Its hard to get my head around, but thats because I have a lot to learn.

When there's no gravitational field, that's special relativity and space is flat? So when you add a gravitational field your basically curving space? And the metrics are matrices that alter the velocity vectors in this gravitational field? Basically applying the principles of special relativity on a curved space instead of flat space. Am I getting this right, or am I off?

Roger, you wrote: "Do they have to compensate for this in particle accelerators? would the particle would feel more than the normal 1 g of gravity?"

Yes, they surely do - it has to do with the increased energy (a.k.a. 'relativistic mass') of the electron. Since the radius of space-time curvature on Earth is large (about a light-year long), the gravity effect is tiny - the problem accelerating and turning an electron or other particle is much more severe!

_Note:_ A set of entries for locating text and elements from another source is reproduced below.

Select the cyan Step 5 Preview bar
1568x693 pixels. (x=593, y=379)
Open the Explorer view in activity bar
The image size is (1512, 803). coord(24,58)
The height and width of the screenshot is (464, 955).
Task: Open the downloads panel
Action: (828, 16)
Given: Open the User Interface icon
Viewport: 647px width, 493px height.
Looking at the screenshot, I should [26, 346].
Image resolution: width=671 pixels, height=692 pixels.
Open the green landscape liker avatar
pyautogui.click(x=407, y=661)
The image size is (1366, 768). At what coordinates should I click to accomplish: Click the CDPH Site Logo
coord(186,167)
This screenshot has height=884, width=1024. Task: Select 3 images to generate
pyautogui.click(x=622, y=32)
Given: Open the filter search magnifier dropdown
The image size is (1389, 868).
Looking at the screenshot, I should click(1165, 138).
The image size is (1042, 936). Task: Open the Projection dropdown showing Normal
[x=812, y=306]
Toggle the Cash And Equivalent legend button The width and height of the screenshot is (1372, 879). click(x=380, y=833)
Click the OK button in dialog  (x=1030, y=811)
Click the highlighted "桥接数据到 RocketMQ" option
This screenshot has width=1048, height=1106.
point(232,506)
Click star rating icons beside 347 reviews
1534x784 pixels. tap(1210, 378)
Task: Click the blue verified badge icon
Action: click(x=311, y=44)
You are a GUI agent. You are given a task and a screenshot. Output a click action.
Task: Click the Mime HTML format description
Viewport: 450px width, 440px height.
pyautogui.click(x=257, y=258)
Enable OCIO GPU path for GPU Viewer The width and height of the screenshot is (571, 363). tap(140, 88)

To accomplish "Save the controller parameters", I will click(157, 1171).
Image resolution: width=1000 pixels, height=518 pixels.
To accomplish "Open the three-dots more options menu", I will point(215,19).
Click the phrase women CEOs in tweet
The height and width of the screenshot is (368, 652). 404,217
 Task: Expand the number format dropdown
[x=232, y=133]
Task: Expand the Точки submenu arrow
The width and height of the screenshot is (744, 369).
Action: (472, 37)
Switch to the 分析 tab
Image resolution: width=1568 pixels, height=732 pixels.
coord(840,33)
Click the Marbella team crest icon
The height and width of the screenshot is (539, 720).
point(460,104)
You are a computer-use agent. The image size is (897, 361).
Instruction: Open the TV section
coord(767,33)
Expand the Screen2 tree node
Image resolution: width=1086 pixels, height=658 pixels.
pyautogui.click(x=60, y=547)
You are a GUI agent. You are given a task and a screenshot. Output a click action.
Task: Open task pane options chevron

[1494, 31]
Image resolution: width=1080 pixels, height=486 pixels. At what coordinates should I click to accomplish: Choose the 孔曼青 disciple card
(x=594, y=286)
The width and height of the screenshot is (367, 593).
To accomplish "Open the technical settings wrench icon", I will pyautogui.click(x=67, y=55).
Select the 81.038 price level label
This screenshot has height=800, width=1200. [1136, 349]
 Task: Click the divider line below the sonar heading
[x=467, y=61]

More about your other question later - I've got to rush off to work (I'm at central European time)

Quoting Jorrie: "More about your other question later - I've got to rush off to work (I'm at central European time)"

Hi Roger, I successfully fended off the traffic and the worst project problems at work, so here's an attempt at your other questions.

Q2:"So when you add a gravitational field your basically curving space?" Yep, although it is more correct to say that you're curving space-time - although space alone is also curved.

Q3:"And the metrics are matrices that alter the velocity vectors in this gravitational field?" Not quite. The metric matrix coefficients alter the geometry of space-time, which alters the paths of geodesics, which may or may not alter velocity vectors in 3-space. My chapter "What is Relativity?" makes this idea fairly clear. (BTW, tx for buying the eBook!)

Q4:"Basically applying the principles of special relativity on a curved space instead of flat space. Am I getting this right, or am I off?" You're pretty close to the truth! The only provisos are that you apply it over an infinitesimally small piece of curved space-time and that you are in free-fall (a true inertial observer).

One can normally (not always) stretch the 'infinitesimally small' proviso a bit when the field is weak and velocity not to high.

Jorrie,

You Wrote: (BTW, tx for buying the eBook!)

Thanks for writing it. I've wanted to study relativity for a very long time now but things always seemed to conspire against me. The texts are often too "thick" to understand without taking a course to compliment them. Your book fills the gap nicely, with the added bonus that I can ask you questions ;)

I'm actually going through it when I have time. I already rereading sections to get a better understanding and those questions I asked were "feelers" to see if I'm thinking about things correctly. I think I'm getting there. Slowly.

Thanks for your responses to my questions, I should have more very soon.

Roger

ps- I think the book is very well done, so give yourself a pat on the back from me.